What the task requires:
Could you copy out the items word for word, from the line containing "You are a GUI" through the last line of the items, leaving out the pictures?

— BEGIN Exercise inputs —

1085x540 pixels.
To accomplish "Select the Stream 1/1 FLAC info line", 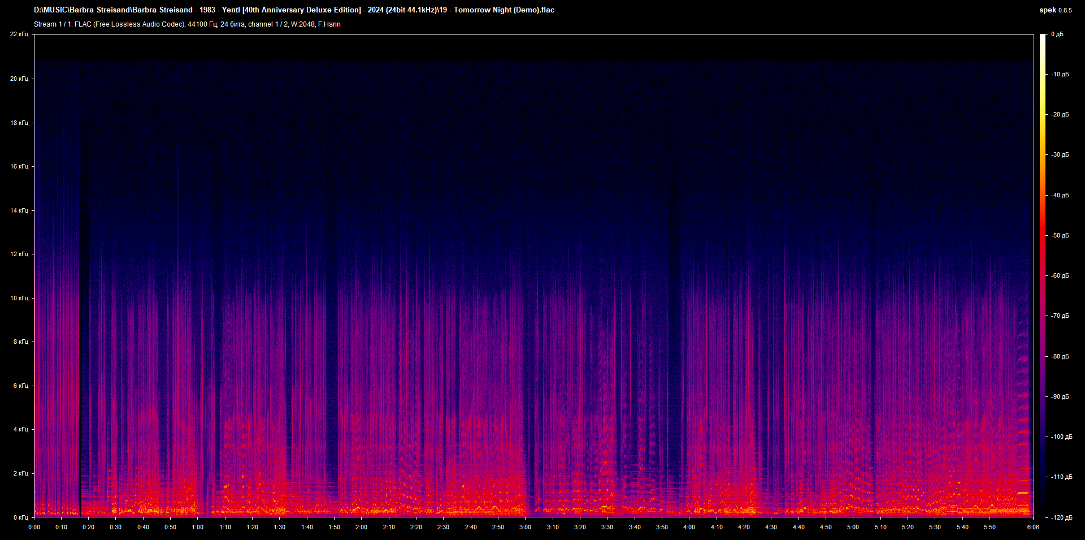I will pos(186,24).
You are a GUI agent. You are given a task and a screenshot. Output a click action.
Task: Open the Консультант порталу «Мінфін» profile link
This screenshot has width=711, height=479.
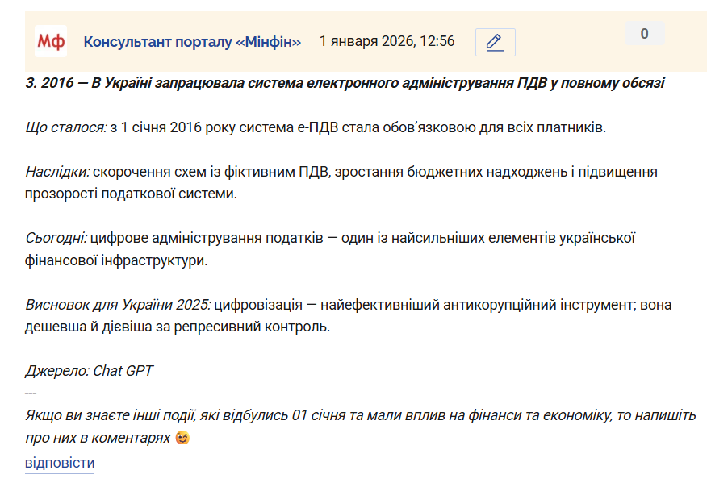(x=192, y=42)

— END Exercise inputs —

Solution to the exercise:
You are a GUI agent. You are given a task and a screenshot. Output a click action.
Task: Open the Консультант порталу «Мінфін» profile link
This screenshot has width=711, height=479.
(x=192, y=42)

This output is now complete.